SUPPLIED MATERIAL:
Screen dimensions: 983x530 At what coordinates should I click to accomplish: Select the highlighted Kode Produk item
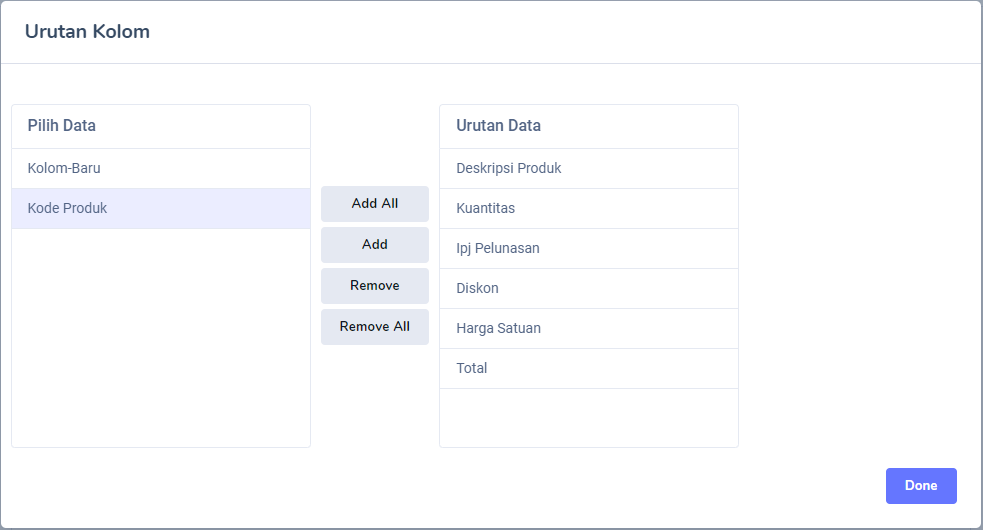(x=160, y=208)
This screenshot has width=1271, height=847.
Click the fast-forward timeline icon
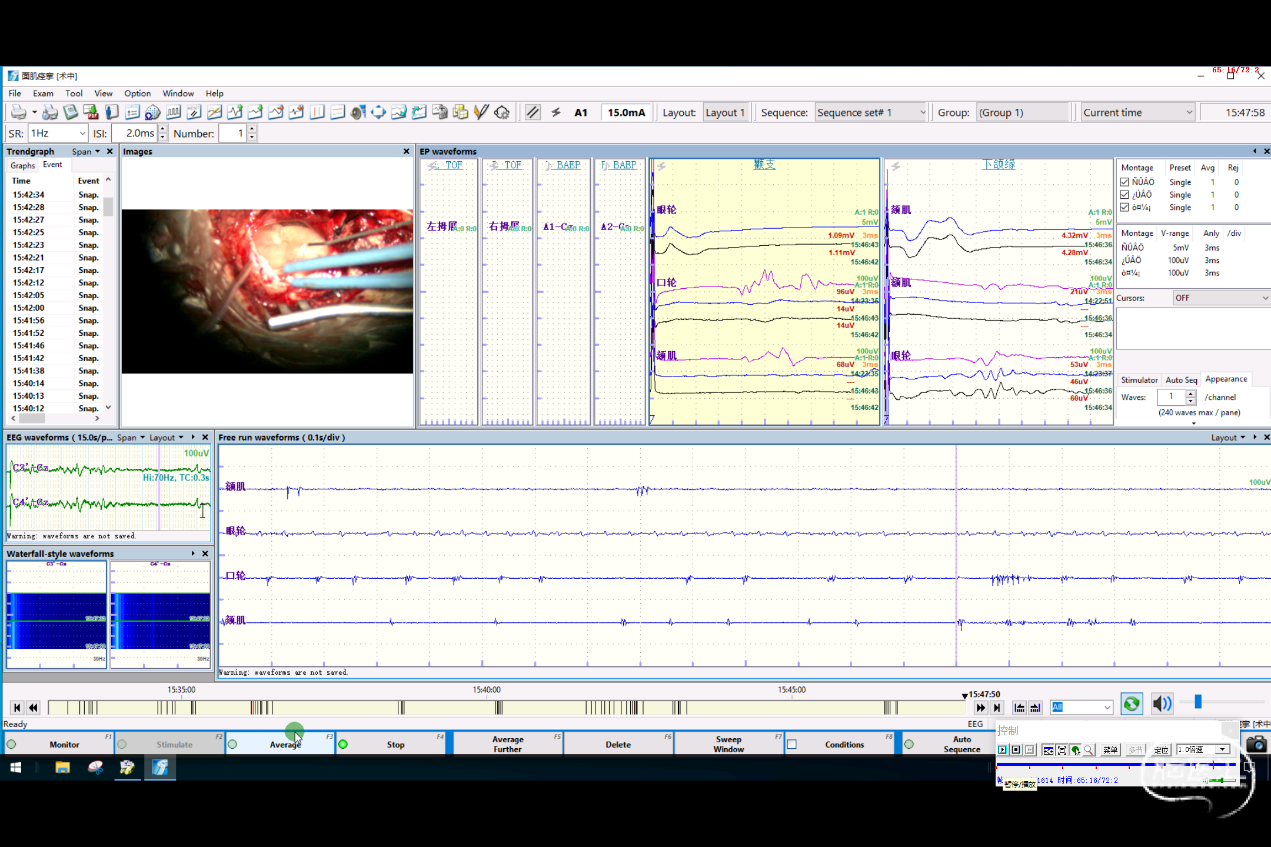pos(981,707)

INSTRUCTIONS TO FOLLOW:
Exactly the lines from the one that contains "This screenshot has width=1271, height=847." through the final line of the records above are needed, given again word for word, with every picture left out.

EXERCISE RESULT:
This screenshot has width=1271, height=847.
Click the fast-forward timeline icon
pos(981,707)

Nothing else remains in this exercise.